Alors faites comme moi, découvrez LES musiqueS traditionnelleS d’Italie et rafraichissez-vous au contact de cet album vivifiant !

 Da accordéon et accordéonistes Francoise Jallot

C’est une magnifique balade à travers le pays de son cœur (l’Italie)mais aussi d’autres lieux, d’autres espaces, d’autres frontières. Roberto Carlotti tisse des liens, des routes et des chemins entre les musiques populaires, les folklores, Mazurka Ippazio ou Scottish a Ballyheigue.

L’accordéon semble gambader d’un rythme à l’autre. Dans Il giardino di Sofia, accordéon et violon dansent et se répondent avec entrain. Le bonheur est dans le pré.

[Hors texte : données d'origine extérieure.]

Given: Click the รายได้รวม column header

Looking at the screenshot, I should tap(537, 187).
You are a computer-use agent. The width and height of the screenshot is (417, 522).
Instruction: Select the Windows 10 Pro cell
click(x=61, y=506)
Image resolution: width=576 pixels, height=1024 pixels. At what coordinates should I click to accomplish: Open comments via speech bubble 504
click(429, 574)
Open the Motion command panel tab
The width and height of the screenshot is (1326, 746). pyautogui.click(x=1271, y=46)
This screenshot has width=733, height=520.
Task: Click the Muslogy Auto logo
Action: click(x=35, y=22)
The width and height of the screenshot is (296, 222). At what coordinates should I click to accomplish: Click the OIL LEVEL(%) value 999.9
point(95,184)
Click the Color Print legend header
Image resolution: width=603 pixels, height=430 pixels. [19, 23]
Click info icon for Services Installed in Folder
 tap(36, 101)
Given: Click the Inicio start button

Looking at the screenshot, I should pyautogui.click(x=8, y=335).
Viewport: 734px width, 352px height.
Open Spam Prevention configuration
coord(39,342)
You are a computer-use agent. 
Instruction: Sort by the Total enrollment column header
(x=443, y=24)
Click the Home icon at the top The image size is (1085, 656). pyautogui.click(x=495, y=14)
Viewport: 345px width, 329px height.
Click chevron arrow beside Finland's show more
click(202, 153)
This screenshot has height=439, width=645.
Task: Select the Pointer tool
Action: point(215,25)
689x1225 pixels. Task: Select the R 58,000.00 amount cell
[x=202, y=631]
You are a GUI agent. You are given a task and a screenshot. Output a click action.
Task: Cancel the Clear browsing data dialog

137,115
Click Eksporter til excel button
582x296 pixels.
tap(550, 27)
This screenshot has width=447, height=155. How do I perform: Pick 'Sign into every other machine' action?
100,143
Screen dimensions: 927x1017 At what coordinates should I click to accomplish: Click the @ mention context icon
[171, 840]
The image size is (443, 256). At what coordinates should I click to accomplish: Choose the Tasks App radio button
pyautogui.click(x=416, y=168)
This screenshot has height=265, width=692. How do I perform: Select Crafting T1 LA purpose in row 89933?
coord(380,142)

Polka à Lorient est une pièce enchanteresse. Des valses tournoyantes, douces et mélancoliques (Valzer à Chiaiolella). Les musiques de l’est comblent la plénitude de ce voyage musical qui suit les itinéraires d’un allègre et poétique vagabondage. La musique comme guide sur les étendues de la vie, de la Bourrée a due au ragtime.